RC Gallandat Huet, AW Siemons, D Baus, WT van Rooyen-Butijn, JA Haagenaars, W van Oeveren and F Bepperling
Department of Anesthesiology, University Hospital Groningen, The Netherlands. r.c.g.huet@anest.azg.nl

PURPOSE: To compare the new hydroxyethyl starch HES 130/0.4 (Voluven) and the standard HES 200/0.5 (pentastarch) regarding effectiveness for plasma volume substitution and safety of large volumes in heart surgery. METHODS: Fifty-nine patients scheduled for coronary artery bypass grafting were enrolled in a prospective, randomised, double-blind, parallel-group, multicentre, clinical, phase III study.

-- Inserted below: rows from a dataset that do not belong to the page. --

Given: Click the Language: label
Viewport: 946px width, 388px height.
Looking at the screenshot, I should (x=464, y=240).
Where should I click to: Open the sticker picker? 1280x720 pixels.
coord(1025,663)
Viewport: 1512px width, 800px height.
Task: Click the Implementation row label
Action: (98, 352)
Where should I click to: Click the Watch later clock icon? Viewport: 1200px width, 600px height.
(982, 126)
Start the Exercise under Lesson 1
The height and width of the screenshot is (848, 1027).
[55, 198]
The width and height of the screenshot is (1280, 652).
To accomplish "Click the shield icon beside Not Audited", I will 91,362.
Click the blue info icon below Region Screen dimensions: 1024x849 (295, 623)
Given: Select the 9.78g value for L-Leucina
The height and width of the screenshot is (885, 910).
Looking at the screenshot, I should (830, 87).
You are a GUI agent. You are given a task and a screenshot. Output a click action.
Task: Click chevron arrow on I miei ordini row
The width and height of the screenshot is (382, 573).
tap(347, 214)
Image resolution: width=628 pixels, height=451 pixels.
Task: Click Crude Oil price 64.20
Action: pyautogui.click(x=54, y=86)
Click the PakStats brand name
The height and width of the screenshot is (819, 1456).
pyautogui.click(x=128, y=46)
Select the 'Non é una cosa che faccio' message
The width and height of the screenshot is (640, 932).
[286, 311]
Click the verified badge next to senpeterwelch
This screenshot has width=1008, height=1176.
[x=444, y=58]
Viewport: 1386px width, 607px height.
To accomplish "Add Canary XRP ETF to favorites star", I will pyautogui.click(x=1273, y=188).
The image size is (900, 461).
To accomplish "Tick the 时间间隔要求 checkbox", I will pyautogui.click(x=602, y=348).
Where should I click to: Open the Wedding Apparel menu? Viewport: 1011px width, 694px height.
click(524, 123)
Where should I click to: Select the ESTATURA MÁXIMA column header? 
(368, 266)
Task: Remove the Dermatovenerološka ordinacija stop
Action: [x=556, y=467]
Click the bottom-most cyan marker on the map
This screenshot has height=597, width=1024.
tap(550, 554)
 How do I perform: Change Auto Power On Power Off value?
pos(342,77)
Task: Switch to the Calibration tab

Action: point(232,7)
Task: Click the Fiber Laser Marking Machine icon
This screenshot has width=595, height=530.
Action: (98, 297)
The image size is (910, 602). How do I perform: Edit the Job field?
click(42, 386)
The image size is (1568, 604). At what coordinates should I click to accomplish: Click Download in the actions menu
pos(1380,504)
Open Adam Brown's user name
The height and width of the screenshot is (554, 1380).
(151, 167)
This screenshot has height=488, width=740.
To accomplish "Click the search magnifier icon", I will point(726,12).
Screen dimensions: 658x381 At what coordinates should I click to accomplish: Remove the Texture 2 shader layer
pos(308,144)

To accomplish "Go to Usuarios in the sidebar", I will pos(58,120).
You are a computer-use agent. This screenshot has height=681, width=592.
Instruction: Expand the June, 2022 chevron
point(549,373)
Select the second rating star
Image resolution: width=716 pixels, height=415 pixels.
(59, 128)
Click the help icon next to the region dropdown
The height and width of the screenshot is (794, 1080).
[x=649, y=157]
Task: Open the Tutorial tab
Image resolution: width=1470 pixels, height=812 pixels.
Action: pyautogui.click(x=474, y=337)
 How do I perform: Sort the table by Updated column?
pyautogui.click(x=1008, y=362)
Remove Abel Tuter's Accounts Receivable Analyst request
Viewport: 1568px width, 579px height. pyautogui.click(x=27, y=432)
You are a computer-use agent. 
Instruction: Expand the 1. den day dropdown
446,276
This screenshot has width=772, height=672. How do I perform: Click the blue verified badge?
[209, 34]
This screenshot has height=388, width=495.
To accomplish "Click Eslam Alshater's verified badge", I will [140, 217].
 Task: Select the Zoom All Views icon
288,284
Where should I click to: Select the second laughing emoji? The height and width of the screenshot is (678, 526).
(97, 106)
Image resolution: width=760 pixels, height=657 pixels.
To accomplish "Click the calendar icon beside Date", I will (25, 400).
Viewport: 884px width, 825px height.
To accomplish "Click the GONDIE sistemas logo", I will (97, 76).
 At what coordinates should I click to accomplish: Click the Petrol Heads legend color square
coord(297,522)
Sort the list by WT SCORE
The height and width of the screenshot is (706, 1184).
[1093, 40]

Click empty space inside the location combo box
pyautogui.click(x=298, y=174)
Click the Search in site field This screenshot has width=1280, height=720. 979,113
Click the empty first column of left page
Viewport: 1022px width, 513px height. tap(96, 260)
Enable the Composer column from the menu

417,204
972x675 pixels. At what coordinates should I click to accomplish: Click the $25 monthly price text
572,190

Hydroxyethyl starch was used as the exclusive artificial colloid for acute normovolemic hemodilution, priming of the heart lung machine, and for intra- and postoperative plasma volume substitution from induction of anesthesia until 16 hr after the end of surgery. Efficacy was evaluated by comparing the amount of colloid infused, hemodynamics, and colloid osmotic pressure (COP). Safety endpoints were blood loss, the use of allogeneic blood products, coagulation variables, and adverse events. RESULTS: Effectiveness, as assessed by the total amount of infused HES volumes within the treatment period, was similar between HES 130/0.4 and HES 200/0.5 (2,550 mL +/- 561 mL vs 2,466 mL +/- 516 mL). Also, no differences were found for the use of other colloids (pasteurised plasma), hemodynamics, and COP In HES 130/0.4 patients, the postoperative increase of von-Willebrand factor (vWF) was higher (P < 0.01), blood loss was lower, and less packed red blood cells were transfused. CONCLUSION: Hydroxyethyl starch 130/0.4 is an effective plasma volume expander in heart surgery and may be used as the sole artificial colloid to cover the perioperative period. We found a reduced influence of HES 130/0.4 on the physiologic postoperative increase of vWF.